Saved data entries
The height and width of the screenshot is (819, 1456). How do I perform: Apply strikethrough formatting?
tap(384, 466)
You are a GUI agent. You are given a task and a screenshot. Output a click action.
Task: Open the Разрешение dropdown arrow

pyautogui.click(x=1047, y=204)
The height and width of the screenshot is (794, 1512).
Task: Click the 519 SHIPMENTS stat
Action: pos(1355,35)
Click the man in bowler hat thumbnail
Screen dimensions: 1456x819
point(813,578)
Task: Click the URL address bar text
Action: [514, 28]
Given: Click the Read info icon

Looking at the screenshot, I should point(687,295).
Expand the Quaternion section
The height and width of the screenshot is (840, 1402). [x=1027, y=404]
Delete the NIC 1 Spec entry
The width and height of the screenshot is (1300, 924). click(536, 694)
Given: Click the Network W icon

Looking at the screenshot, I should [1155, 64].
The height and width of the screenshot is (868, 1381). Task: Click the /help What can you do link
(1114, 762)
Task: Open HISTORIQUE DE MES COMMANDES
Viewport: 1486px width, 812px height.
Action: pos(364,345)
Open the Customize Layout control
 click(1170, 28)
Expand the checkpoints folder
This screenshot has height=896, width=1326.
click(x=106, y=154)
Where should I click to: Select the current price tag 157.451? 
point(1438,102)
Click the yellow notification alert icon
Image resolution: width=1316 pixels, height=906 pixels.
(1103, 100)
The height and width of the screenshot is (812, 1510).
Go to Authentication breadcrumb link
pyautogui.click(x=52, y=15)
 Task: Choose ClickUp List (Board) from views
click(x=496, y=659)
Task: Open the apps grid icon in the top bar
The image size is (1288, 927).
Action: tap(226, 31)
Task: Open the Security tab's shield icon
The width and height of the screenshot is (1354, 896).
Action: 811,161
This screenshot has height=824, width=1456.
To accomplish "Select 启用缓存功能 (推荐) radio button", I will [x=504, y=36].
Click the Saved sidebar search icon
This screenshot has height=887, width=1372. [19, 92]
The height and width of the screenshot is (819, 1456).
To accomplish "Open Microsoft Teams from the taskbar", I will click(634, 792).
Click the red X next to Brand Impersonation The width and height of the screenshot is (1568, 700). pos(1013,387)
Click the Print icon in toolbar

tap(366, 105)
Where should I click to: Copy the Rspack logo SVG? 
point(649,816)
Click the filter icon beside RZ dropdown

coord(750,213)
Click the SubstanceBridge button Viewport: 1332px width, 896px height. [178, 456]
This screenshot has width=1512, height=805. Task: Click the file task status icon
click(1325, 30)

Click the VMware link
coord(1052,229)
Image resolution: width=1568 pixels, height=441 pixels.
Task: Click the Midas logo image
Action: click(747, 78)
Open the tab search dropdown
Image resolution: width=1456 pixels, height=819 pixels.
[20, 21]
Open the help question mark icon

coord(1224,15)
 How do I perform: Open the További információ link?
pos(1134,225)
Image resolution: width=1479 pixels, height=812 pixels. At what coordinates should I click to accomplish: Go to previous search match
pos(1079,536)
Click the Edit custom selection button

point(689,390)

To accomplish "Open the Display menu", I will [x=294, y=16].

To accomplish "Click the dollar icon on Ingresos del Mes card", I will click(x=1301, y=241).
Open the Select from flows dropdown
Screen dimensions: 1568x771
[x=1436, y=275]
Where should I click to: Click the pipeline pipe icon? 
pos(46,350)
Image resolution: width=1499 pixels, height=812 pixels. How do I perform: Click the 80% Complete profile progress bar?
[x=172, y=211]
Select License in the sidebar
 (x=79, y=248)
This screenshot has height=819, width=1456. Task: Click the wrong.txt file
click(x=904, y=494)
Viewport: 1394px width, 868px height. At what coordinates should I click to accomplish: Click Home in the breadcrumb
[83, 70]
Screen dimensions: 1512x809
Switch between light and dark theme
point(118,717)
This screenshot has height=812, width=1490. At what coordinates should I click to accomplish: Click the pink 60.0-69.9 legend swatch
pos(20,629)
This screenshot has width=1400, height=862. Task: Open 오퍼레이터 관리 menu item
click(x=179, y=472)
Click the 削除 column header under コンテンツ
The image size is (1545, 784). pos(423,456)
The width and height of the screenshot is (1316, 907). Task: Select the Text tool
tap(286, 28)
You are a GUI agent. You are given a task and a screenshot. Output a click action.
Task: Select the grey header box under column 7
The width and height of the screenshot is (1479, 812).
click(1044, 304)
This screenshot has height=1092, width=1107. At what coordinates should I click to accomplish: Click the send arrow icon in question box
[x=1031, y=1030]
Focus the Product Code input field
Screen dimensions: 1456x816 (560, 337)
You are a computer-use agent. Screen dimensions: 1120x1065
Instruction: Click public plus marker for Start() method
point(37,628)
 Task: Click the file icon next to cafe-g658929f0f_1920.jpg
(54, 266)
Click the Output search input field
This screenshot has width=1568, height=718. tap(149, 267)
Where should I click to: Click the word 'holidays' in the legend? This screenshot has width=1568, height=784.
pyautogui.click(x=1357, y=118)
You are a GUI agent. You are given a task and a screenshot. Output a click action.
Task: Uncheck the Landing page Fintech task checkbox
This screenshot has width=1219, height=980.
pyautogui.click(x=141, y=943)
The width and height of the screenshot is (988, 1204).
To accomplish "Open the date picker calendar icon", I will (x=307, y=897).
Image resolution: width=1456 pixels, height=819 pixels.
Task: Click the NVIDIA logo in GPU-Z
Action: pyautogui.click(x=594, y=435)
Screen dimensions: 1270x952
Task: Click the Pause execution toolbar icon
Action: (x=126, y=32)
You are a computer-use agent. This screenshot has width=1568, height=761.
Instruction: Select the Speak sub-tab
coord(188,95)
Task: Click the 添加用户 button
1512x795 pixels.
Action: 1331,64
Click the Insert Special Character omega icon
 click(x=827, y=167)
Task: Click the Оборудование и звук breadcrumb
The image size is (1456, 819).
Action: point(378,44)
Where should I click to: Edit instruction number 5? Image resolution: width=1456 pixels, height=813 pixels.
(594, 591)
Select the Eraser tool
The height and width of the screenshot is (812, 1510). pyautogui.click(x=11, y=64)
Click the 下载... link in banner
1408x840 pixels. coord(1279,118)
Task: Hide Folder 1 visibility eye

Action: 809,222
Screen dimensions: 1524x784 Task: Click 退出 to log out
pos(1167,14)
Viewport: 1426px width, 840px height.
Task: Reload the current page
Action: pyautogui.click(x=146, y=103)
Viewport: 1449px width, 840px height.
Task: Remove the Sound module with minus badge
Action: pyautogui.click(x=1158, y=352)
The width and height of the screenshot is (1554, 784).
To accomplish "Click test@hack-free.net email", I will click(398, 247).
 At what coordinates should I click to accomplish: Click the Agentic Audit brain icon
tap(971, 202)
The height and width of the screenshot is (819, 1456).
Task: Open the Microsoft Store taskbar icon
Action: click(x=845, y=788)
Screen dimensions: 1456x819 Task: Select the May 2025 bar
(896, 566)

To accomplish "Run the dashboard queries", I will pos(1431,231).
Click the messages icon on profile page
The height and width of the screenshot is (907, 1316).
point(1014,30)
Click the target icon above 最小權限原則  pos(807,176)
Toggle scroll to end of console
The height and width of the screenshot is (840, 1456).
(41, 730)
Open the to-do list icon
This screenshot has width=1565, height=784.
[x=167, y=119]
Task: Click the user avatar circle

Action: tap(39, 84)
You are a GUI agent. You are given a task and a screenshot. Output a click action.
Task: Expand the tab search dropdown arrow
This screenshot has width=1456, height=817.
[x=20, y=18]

### Work order:
Every line in the entries above that mentions the word "computer" must be shown.

### Answer space:
You are a computer-use agent. Screen dimensions: 1120x1065
You are a computer-use agent. This screenshot has width=1568, height=761.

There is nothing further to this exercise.